De volta à Hungria, a escolha da páprica como tempero nacional pareceu inteiramente justificada quando Albert Szent-Györgyi, professor da Universidade de Szeged, que veio de uma nobre família húngara, recebeu o Prêmio Nobel de 1937 em Fisiologia ou Medicina. Tendo estabelecido a química da vitamina C, ele analisou a páprica cultivada e processada a uma curta distância de seu escritório e continuou sua pesquisa usando a especiaria carregada de vitamina C. Não é à toa que George Lang, diretor húngaro-americano do Café des Artistes de Nova York, que restaurou o restaurante Gundel de Budapeste após a queda do comunismo, descreveu a páprica como “para a cozinha húngara, como é sagaz para a conversa - não apenas superficial. enfeite, mas um elemento integral ”.
Guia de compra de páprica
Pimentas vêm em dezenas de variedades, cada uma com uma cor e sabor distintos. Quando eles estão secos e moídos, o pó de pimenta é o resultado. Páprica é apenas um de um grande número desses pós, incluindo pimenta caiena; pimentón da Espanha ; guajillo, ancho, pasilla e outros pós do México; e até mesmo o bom e velho chili em pó americano. Eles não são intercambiáveis: o pimentón é defumado, a pimenta caiena é quente, os pós mexicanos têm sabores distintos e o pó de pimenta americana contém quantidades consideráveis de cominho moído. Em todos os casos, a qualidade do pimentão, o cuidado no processamento e a frescura determinam a qualidade do pó.
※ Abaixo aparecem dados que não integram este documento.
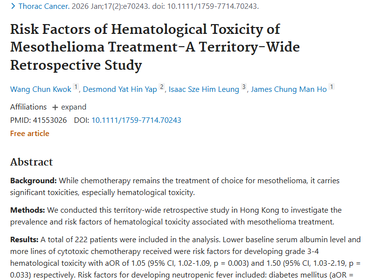Open author Isaac Sze Him Leung

[204, 89]
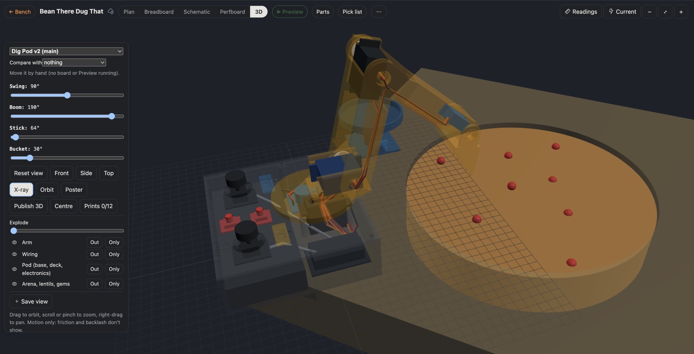Start the Preview playback
The width and height of the screenshot is (694, 354).
pos(290,12)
Os viajantes podem escolher entre muitos tipos de páprica em um mercado de souvenirs ou comprar frascos de especiarias caseiras de vendedores do mercado da cidade. (wanderluster / iStock)Para comprar páprica em Budapeste, o Mercado Central ( Nagy Vásárcsarnok ) no lado Pest da Ponte Szabadság vale bem a pena uma visita. Com seus três níveis de barracas e está inundada de luz de janelas altas, é uma catedral para a comida. Aqueles que sabem sugerem que o melhor de tudo são os potes de páprica caseira oferecidos por pequenos vendedores neste e em outros mercados. Também são intrigantes os museus dedicados à história da paprica em Kalocsa e Szeged, cada um com cerca de duas horas de viagem de um dia de Budapeste.
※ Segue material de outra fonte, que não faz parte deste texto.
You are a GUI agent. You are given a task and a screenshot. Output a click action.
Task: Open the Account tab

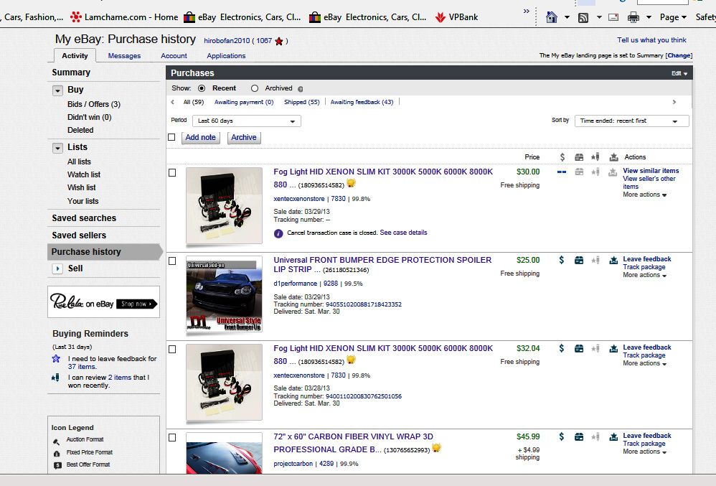[x=174, y=55]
A páprica que é mais provável encontrar nos Estados Unidos, muitas vezes encontrada em uma lata distintiva decorada com as cores vermelha, verde e branca da bandeira húngara, é a luz vermelha "nobre doce" ( édes nemes ). Vem de uma variedade suave de chili. A páprica queima facilmente, por isso, para a usar no goulash, frite as cebolas no óleo ou na gordura da sua preferência - banha se quiser sabor húngaro - deixe esfriar, junte a páprica e mexa. Em seguida, adicione seus outros ingredientes e água antes de devolver a panela ao fogo.
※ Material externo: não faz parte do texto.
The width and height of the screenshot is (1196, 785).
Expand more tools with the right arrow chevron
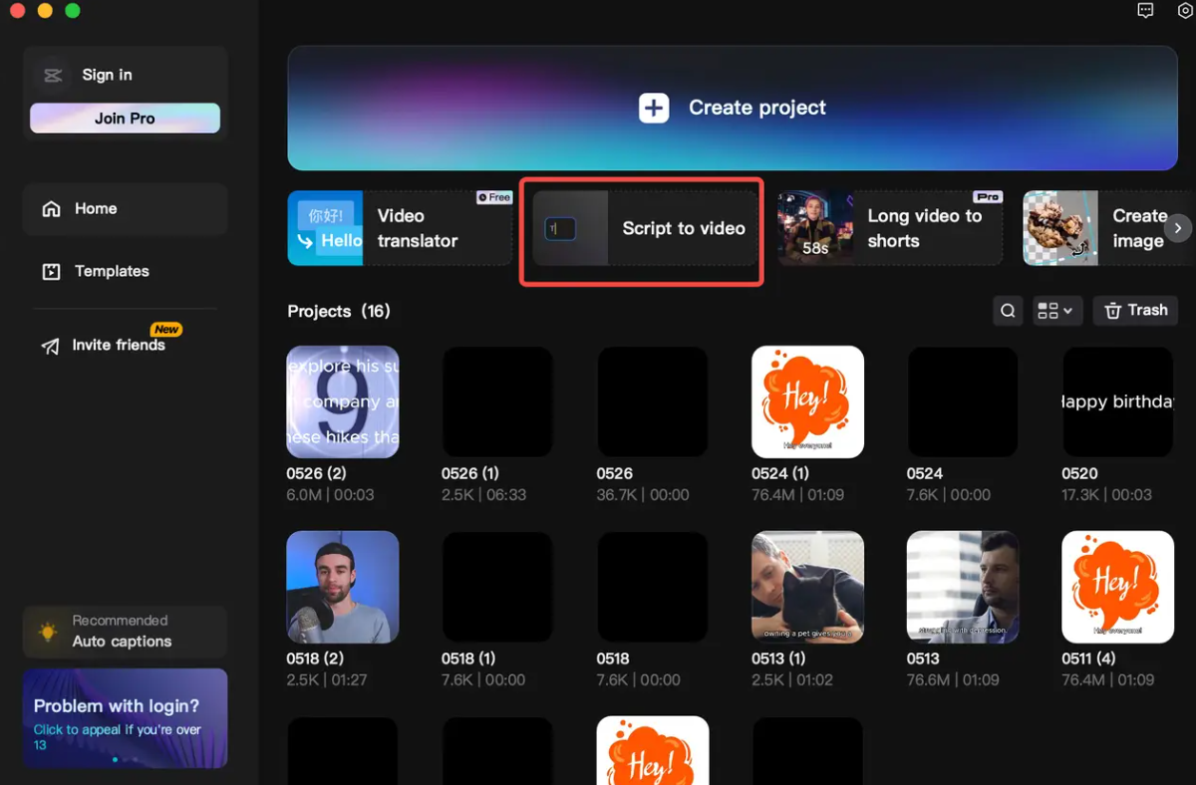1178,227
Muitas outras variedades húngaras estão disponíveis. “Qualidade especial” ( különleges ) e “delicada” ( csemege) são excelentes qualidades leves. Se, por outro lado, você quiser uma páprica mais parecida com a original usada nas planícies húngaras, você pode experimentar um pungente Erős Pista (Strong Steven), um popular condimento húngaro. É um tempero mais grosso e quente que ainda contém as sementes de capsaicina. Ou, se você gosta de um sabor esfumaçado, procure por páprica defumada ( füstölt ). Finalmente, cremes de paprica e goulash, os quais incluem cebolas, purê de tomate e aromas, agora são vendidos em tubos e potes. Édes no rótulo indica que é um pimentão leve, é um mais quente.